*** Block opens ***

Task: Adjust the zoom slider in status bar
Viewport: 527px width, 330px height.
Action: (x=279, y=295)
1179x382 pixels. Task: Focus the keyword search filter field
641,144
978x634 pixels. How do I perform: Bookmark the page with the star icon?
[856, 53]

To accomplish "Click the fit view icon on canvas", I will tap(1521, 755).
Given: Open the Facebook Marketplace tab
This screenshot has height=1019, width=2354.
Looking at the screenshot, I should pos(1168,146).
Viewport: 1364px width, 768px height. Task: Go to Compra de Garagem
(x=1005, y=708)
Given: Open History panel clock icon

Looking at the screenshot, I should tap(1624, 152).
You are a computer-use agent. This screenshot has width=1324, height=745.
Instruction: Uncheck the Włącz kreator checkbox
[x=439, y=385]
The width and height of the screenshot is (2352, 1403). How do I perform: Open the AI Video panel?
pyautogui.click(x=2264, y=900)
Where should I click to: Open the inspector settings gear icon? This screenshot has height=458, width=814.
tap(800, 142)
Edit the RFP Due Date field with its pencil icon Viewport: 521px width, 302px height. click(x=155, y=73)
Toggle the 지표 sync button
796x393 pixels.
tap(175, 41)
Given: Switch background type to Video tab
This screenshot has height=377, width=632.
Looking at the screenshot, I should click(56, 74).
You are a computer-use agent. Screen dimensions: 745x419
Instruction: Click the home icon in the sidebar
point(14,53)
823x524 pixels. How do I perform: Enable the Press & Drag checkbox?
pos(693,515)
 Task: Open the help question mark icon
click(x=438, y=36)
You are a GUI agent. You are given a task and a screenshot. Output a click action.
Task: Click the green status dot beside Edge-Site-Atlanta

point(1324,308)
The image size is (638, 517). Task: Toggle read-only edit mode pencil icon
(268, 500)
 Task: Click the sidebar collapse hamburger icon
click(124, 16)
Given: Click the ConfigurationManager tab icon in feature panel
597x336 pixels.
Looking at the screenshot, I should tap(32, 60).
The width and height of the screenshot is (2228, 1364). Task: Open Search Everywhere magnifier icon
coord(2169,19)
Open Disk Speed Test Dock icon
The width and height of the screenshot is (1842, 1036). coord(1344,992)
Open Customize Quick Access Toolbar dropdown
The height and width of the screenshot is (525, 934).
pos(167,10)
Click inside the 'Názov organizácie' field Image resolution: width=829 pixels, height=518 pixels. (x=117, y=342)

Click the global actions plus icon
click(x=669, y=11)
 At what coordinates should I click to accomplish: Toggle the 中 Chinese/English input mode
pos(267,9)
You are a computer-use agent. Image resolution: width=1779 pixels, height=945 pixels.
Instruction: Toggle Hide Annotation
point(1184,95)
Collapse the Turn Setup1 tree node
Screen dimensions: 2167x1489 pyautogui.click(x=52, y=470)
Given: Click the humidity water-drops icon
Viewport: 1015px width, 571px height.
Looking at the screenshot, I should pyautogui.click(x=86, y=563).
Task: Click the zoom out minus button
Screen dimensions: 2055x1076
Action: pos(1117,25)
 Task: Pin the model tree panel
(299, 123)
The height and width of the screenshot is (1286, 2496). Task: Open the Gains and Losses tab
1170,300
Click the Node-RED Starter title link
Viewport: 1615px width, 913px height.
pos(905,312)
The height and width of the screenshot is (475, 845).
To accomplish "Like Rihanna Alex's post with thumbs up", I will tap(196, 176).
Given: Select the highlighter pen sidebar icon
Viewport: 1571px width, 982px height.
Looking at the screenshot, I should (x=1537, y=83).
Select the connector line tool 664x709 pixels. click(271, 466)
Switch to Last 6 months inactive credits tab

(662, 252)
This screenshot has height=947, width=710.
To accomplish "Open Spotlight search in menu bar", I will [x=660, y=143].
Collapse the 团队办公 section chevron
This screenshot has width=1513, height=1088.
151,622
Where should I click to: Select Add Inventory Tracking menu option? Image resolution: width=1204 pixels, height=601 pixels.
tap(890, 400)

*** Block closes ***

**Exercise prompt:**
Exact reproduction of all the material is needed.

**Answer to this task:**
Task: Adjust the zoom slider in status bar
Viewport: 527px width, 330px height.
Action: (x=279, y=295)
1179x382 pixels. Task: Focus the keyword search filter field
641,144
978x634 pixels. How do I perform: Bookmark the page with the star icon?
[856, 53]

To accomplish "Click the fit view icon on canvas", I will tap(1521, 755).
Given: Open the Facebook Marketplace tab
This screenshot has height=1019, width=2354.
Looking at the screenshot, I should pos(1168,146).
Viewport: 1364px width, 768px height. Task: Go to Compra de Garagem
(x=1005, y=708)
Given: Open History panel clock icon

Looking at the screenshot, I should tap(1624, 152).
You are a computer-use agent. This screenshot has width=1324, height=745.
Instruction: Uncheck the Włącz kreator checkbox
[x=439, y=385]
The width and height of the screenshot is (2352, 1403). How do I perform: Open the AI Video panel?
pyautogui.click(x=2264, y=900)
Where should I click to: Open the inspector settings gear icon? This screenshot has height=458, width=814.
tap(800, 142)
Edit the RFP Due Date field with its pencil icon Viewport: 521px width, 302px height. click(x=155, y=73)
Toggle the 지표 sync button
796x393 pixels.
tap(175, 41)
Given: Switch background type to Video tab
This screenshot has height=377, width=632.
Looking at the screenshot, I should click(56, 74).
You are a computer-use agent. Screen dimensions: 745x419
Instruction: Click the home icon in the sidebar
point(14,53)
823x524 pixels. How do I perform: Enable the Press & Drag checkbox?
pos(693,515)
 Task: Open the help question mark icon
click(x=438, y=36)
You are a GUI agent. You are given a task and a screenshot. Output a click action.
Task: Click the green status dot beside Edge-Site-Atlanta

point(1324,308)
The image size is (638, 517). Task: Toggle read-only edit mode pencil icon
(268, 500)
 Task: Click the sidebar collapse hamburger icon
click(124, 16)
Given: Click the ConfigurationManager tab icon in feature panel
597x336 pixels.
Looking at the screenshot, I should tap(32, 60).
The width and height of the screenshot is (2228, 1364). Task: Open Search Everywhere magnifier icon
coord(2169,19)
Open Disk Speed Test Dock icon
The width and height of the screenshot is (1842, 1036). coord(1344,992)
Open Customize Quick Access Toolbar dropdown
The height and width of the screenshot is (525, 934).
pos(167,10)
Click inside the 'Názov organizácie' field Image resolution: width=829 pixels, height=518 pixels. (x=117, y=342)

Click the global actions plus icon
click(x=669, y=11)
 At what coordinates should I click to accomplish: Toggle the 中 Chinese/English input mode
pos(267,9)
You are a computer-use agent. Image resolution: width=1779 pixels, height=945 pixels.
Instruction: Toggle Hide Annotation
point(1184,95)
Collapse the Turn Setup1 tree node
Screen dimensions: 2167x1489 pyautogui.click(x=52, y=470)
Given: Click the humidity water-drops icon
Viewport: 1015px width, 571px height.
Looking at the screenshot, I should pyautogui.click(x=86, y=563).
Task: Click the zoom out minus button
Screen dimensions: 2055x1076
Action: pos(1117,25)
 Task: Pin the model tree panel
(299, 123)
The height and width of the screenshot is (1286, 2496). Task: Open the Gains and Losses tab
1170,300
Click the Node-RED Starter title link
Viewport: 1615px width, 913px height.
pos(905,312)
The height and width of the screenshot is (475, 845).
To accomplish "Like Rihanna Alex's post with thumbs up", I will tap(196, 176).
Given: Select the highlighter pen sidebar icon
Viewport: 1571px width, 982px height.
Looking at the screenshot, I should (x=1537, y=83).
Select the connector line tool 664x709 pixels. click(271, 466)
Switch to Last 6 months inactive credits tab

(662, 252)
This screenshot has height=947, width=710.
To accomplish "Open Spotlight search in menu bar", I will [x=660, y=143].
Collapse the 团队办公 section chevron
This screenshot has width=1513, height=1088.
151,622
Where should I click to: Select Add Inventory Tracking menu option? Image resolution: width=1204 pixels, height=601 pixels.
tap(890, 400)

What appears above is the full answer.